■ Supplied data:
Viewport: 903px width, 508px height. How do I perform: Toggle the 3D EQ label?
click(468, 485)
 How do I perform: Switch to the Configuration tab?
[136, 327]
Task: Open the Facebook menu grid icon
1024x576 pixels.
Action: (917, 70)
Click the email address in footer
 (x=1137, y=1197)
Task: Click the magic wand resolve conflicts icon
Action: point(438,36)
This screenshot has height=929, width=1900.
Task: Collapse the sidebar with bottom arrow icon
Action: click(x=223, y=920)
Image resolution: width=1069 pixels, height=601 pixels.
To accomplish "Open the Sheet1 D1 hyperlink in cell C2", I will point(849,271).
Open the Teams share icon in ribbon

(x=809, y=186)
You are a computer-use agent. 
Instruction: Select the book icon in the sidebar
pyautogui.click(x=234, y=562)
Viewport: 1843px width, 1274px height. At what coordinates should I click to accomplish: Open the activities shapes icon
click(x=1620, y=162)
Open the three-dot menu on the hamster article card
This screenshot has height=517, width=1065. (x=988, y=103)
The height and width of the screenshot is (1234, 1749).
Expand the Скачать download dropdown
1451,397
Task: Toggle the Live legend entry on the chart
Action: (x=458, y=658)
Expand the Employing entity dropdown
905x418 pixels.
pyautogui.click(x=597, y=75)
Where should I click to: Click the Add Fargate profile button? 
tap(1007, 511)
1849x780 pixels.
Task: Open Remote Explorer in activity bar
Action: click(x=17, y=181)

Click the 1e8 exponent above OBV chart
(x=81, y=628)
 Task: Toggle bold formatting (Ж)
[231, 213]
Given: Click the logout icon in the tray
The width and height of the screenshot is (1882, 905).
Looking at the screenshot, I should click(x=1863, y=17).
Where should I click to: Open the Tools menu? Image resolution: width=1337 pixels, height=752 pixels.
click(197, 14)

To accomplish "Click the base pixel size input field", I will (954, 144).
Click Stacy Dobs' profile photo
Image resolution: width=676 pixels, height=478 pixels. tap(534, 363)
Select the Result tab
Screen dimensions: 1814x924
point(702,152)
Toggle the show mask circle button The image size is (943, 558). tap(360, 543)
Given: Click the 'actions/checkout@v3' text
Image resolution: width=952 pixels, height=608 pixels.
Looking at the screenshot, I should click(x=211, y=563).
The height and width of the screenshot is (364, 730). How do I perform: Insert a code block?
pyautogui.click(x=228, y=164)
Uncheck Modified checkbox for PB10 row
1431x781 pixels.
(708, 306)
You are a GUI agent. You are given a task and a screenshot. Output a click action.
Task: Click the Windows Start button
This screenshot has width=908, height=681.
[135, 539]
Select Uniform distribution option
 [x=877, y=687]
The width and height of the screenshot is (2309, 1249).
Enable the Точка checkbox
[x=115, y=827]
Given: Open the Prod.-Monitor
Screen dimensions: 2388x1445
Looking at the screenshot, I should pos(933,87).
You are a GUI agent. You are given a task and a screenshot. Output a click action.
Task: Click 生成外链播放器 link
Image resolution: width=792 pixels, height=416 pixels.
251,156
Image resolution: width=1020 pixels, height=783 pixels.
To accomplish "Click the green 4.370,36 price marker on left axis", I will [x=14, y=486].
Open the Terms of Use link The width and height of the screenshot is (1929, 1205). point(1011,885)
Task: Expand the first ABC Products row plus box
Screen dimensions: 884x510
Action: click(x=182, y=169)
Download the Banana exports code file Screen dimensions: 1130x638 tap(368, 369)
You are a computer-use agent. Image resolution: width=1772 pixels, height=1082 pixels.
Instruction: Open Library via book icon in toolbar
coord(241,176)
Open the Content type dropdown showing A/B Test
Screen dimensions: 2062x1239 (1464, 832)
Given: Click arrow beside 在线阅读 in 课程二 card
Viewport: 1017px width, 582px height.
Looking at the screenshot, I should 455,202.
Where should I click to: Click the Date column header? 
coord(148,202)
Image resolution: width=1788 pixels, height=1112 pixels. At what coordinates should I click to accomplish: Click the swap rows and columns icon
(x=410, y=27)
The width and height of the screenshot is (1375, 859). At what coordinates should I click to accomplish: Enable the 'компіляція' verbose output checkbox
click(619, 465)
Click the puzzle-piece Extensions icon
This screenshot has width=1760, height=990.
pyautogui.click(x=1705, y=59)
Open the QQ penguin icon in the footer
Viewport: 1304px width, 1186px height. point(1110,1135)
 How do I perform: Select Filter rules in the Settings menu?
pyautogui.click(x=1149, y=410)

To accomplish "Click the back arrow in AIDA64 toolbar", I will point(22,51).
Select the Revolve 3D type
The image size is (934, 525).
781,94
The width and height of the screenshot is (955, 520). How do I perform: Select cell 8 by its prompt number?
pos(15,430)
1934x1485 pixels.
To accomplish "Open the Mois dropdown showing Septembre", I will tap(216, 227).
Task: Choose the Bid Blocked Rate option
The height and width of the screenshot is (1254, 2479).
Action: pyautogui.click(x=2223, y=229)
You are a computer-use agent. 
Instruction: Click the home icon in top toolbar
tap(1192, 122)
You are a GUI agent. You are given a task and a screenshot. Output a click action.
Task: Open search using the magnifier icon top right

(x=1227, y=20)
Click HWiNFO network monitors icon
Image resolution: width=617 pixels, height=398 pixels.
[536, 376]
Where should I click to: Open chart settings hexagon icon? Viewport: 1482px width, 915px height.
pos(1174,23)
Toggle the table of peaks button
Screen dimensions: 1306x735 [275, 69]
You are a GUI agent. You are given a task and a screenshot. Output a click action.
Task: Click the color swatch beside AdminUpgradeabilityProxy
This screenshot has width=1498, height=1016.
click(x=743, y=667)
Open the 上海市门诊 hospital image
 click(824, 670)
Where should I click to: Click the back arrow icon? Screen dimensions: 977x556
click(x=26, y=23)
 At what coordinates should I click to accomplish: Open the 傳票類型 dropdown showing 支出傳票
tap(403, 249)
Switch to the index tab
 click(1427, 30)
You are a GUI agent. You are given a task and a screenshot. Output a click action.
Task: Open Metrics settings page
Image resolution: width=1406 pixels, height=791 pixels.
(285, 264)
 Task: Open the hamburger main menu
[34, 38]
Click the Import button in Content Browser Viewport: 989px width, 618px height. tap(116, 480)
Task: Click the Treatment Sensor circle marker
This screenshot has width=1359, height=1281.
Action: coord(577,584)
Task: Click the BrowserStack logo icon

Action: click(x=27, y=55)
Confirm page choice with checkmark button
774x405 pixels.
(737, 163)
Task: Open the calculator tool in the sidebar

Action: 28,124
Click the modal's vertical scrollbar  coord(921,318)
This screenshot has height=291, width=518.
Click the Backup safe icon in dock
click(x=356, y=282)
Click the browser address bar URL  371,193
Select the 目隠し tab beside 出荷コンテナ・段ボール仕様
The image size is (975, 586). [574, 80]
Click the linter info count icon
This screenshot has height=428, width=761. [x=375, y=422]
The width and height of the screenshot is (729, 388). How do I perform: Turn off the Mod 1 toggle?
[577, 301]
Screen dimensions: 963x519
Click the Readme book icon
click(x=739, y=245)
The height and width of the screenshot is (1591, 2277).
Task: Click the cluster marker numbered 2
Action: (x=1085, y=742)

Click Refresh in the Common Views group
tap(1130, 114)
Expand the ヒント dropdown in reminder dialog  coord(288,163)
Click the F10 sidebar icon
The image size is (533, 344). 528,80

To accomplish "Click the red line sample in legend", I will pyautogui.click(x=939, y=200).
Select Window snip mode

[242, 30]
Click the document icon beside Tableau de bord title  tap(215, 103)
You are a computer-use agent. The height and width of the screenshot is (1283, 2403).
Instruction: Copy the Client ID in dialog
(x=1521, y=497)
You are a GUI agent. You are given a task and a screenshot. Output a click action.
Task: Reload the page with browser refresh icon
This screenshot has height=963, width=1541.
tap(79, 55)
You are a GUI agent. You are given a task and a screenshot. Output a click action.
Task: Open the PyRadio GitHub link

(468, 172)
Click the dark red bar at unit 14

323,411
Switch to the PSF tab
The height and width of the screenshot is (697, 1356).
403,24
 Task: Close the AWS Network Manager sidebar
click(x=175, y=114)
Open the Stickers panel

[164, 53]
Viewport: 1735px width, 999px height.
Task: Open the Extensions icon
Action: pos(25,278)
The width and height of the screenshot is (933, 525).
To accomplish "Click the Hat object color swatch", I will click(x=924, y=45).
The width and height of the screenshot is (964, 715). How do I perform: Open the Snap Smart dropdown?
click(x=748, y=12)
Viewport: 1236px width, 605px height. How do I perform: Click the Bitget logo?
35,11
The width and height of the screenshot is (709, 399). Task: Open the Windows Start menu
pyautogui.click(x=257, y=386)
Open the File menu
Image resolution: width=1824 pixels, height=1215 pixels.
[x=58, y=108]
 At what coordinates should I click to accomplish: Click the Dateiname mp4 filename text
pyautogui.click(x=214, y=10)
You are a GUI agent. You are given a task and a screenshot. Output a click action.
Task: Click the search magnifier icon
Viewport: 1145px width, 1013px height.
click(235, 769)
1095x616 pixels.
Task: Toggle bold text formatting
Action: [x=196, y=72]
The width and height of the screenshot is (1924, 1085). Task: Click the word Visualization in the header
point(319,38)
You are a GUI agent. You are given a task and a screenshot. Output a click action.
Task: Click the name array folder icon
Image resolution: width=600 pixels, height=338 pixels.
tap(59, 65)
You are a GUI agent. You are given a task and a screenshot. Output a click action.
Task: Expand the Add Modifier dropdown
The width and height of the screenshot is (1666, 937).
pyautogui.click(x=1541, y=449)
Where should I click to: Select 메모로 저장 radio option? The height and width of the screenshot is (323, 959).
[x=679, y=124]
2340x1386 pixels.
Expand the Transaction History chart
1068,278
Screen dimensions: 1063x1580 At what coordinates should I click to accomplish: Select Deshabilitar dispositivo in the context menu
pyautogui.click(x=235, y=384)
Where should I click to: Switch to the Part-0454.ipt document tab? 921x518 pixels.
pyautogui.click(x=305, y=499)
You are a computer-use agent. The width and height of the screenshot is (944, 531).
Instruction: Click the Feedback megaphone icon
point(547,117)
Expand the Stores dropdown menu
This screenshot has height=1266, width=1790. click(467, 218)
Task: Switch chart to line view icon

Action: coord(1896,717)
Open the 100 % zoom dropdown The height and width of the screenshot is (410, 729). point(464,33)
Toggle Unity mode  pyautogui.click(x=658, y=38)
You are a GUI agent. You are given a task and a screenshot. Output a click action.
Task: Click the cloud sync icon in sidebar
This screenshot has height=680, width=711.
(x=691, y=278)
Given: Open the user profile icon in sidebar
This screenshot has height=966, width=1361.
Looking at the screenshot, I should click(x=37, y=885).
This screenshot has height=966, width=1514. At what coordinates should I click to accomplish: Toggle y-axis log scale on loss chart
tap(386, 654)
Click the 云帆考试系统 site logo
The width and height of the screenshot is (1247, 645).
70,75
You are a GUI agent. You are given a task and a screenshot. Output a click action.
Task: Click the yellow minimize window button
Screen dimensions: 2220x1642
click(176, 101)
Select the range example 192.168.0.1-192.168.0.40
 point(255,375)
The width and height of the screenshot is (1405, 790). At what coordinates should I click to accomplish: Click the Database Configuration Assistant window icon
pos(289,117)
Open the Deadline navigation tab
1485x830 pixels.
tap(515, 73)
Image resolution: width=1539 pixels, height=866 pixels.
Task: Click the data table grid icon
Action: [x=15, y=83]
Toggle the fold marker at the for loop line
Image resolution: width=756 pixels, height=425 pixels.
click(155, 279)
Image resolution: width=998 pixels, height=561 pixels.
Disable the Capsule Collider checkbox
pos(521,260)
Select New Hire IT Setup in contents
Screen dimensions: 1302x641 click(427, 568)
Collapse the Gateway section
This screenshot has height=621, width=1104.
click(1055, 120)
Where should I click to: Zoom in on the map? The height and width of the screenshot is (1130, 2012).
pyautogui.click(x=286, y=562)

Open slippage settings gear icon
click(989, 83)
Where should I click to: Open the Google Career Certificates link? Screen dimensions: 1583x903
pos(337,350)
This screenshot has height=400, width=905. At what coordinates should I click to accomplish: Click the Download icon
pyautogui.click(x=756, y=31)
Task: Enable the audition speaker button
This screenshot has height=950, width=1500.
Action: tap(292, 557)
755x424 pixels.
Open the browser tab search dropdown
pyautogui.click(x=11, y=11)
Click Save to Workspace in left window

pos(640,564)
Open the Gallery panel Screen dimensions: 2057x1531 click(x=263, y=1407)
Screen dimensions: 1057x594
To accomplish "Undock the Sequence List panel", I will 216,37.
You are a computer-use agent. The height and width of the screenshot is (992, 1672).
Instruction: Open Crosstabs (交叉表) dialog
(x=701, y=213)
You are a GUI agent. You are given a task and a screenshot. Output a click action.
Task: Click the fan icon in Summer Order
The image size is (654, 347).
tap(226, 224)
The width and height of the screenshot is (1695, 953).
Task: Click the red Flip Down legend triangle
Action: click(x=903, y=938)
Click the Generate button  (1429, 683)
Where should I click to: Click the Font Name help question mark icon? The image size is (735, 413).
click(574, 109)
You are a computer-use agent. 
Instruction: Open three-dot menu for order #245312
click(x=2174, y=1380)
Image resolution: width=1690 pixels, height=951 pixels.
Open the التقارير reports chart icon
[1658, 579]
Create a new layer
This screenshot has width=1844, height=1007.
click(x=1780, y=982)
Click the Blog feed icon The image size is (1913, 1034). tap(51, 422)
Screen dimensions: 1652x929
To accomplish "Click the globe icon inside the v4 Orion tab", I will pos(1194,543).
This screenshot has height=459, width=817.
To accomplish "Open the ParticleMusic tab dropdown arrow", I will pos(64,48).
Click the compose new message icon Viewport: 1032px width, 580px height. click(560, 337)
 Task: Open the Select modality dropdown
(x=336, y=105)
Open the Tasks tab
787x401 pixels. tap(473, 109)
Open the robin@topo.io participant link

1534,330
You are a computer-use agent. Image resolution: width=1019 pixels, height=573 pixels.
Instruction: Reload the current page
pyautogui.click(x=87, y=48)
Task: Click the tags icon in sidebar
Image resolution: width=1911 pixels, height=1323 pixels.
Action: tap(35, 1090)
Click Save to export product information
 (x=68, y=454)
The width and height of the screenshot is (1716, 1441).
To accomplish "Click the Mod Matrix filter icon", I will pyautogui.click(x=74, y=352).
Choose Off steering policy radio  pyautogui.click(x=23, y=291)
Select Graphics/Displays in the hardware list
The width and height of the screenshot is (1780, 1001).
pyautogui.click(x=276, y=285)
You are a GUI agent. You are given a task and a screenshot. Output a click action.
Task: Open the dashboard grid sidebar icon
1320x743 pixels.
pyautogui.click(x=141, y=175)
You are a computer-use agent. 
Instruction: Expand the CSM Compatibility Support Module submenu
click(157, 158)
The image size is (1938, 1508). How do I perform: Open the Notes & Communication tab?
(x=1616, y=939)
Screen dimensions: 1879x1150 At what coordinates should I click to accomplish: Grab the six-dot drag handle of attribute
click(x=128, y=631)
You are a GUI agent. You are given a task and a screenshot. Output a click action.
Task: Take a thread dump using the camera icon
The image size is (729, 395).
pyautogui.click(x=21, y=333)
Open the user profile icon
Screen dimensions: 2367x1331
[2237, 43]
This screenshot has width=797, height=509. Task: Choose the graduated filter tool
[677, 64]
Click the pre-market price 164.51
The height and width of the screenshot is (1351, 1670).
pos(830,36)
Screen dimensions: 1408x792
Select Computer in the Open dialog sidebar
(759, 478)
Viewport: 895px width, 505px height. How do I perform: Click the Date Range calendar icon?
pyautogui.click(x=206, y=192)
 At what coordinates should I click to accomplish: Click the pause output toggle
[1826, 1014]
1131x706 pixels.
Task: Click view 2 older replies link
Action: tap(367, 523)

■ Task to complete: Throughout the material, how many lines contain the string "user"? Answer with the number alone.

■ Completed exercise: 2